_DATA EXCERPTS_.
--------------------------------

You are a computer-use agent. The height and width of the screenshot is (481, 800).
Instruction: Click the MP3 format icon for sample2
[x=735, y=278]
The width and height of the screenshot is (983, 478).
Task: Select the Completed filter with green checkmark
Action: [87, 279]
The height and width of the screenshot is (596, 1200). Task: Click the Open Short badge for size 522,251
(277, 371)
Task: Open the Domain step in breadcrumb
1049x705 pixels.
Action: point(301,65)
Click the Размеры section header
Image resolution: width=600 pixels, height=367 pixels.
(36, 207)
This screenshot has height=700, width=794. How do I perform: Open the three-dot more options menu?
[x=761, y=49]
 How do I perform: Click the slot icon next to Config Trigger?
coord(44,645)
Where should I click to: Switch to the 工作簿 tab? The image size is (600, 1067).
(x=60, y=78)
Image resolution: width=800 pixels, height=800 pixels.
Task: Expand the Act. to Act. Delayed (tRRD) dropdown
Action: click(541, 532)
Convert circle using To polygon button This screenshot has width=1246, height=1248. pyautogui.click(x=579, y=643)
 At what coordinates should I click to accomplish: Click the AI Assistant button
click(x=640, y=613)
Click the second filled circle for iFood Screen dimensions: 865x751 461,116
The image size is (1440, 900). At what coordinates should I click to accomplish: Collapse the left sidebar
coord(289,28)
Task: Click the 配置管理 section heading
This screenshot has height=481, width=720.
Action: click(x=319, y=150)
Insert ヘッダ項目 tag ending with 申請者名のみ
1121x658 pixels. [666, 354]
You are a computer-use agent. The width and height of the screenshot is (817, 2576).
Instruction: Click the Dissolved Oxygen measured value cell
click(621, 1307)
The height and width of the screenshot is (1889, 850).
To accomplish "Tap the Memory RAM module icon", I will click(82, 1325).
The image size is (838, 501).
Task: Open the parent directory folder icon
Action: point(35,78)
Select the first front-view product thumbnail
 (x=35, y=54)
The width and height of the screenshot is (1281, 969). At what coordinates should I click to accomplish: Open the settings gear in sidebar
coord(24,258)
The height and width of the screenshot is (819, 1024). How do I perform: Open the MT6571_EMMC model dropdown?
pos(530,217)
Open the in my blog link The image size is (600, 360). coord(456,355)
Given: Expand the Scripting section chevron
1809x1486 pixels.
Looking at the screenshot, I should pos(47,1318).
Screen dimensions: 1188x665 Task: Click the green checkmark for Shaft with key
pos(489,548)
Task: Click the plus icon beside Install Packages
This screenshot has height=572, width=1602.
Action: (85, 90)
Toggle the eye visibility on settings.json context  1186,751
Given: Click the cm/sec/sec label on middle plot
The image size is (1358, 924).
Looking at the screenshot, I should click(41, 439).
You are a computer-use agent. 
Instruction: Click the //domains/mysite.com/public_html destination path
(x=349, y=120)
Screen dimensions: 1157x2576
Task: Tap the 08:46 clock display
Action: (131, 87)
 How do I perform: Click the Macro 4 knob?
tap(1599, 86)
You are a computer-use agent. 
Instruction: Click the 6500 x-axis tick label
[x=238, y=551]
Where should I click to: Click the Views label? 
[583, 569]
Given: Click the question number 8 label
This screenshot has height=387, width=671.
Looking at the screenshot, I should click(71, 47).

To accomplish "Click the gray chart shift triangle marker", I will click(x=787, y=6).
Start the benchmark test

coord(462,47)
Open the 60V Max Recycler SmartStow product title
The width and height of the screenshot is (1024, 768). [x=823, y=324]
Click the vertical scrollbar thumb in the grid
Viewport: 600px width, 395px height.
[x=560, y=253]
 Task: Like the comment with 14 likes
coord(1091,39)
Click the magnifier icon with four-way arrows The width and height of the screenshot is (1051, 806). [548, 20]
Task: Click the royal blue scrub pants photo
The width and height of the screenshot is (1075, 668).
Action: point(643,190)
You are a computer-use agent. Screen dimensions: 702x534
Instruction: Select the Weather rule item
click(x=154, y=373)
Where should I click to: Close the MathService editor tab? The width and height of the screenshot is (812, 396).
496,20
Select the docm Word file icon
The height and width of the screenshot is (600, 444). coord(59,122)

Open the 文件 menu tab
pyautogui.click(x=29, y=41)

--------------------------------

_TRY IT_.
Read through the records above and copy the lines that contain "circle".

_WRITTEN REPLY_.
Convert circle using To polygon button This screenshot has width=1246, height=1248. pyautogui.click(x=579, y=643)
Click the second filled circle for iFood Screen dimensions: 865x751 461,116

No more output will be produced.